Repeat every line of the data exactly; no picture belongs in the copy.

BEGIN Given data

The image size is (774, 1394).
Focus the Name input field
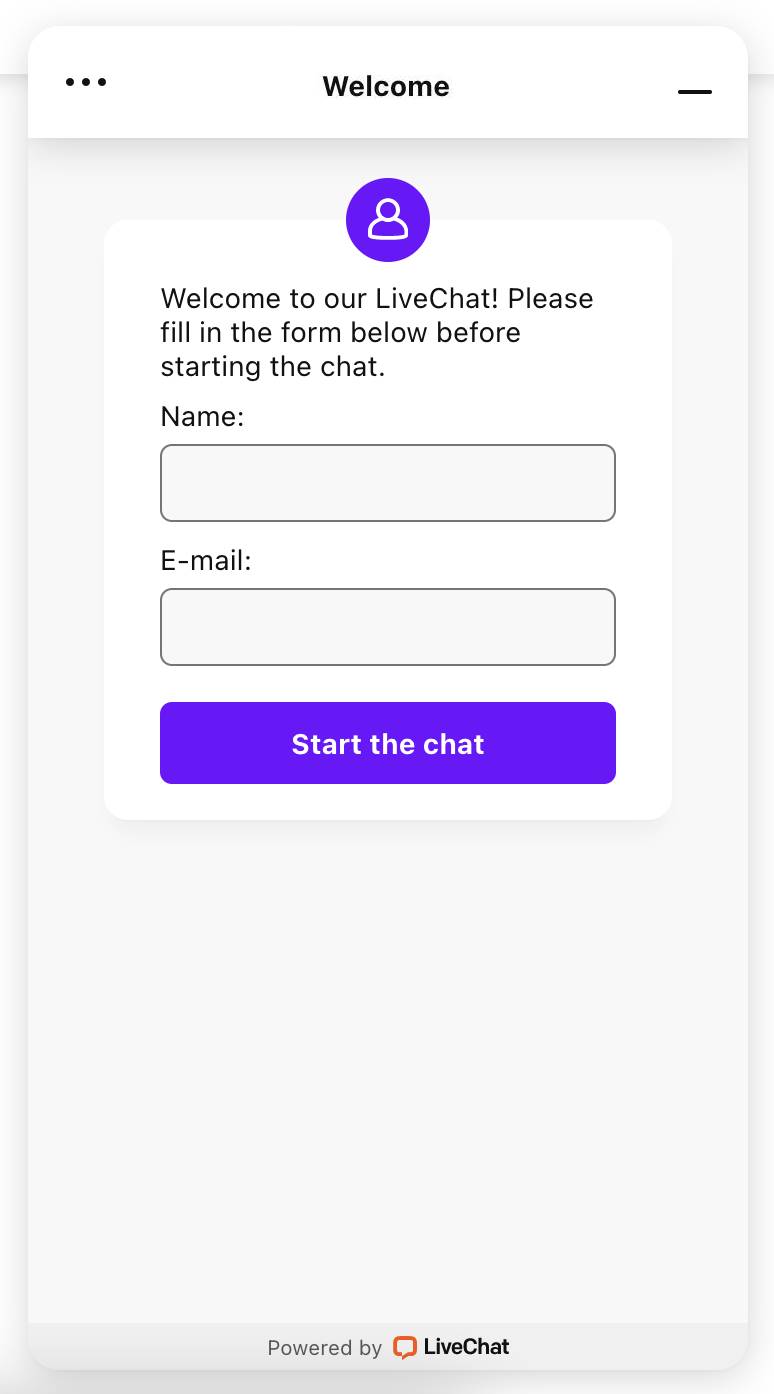388,483
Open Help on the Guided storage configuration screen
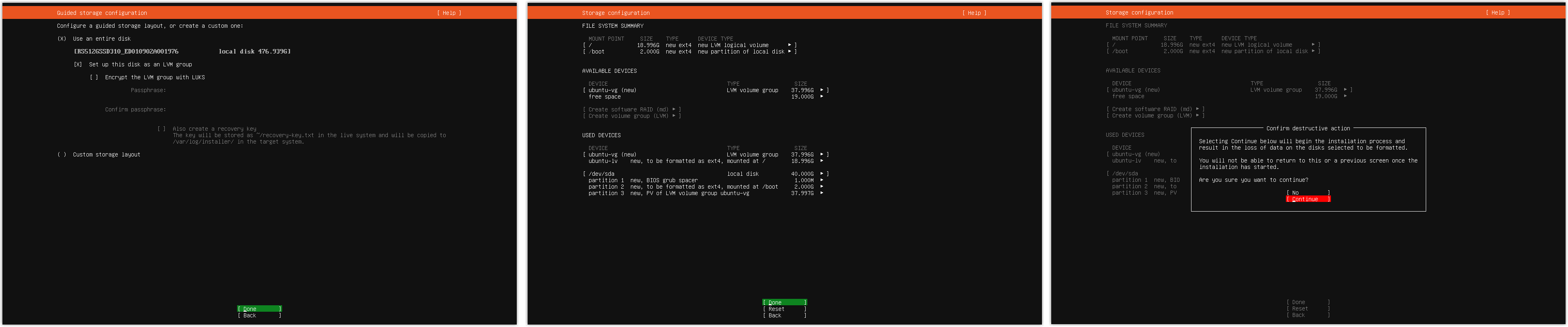1568x327 pixels. click(x=448, y=13)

END Given data

● **Task answer**:
The image size is (774, 1394).
Focus the Name input field
388,483
Open Help on the Guided storage configuration screen
1568x327 pixels. click(x=448, y=13)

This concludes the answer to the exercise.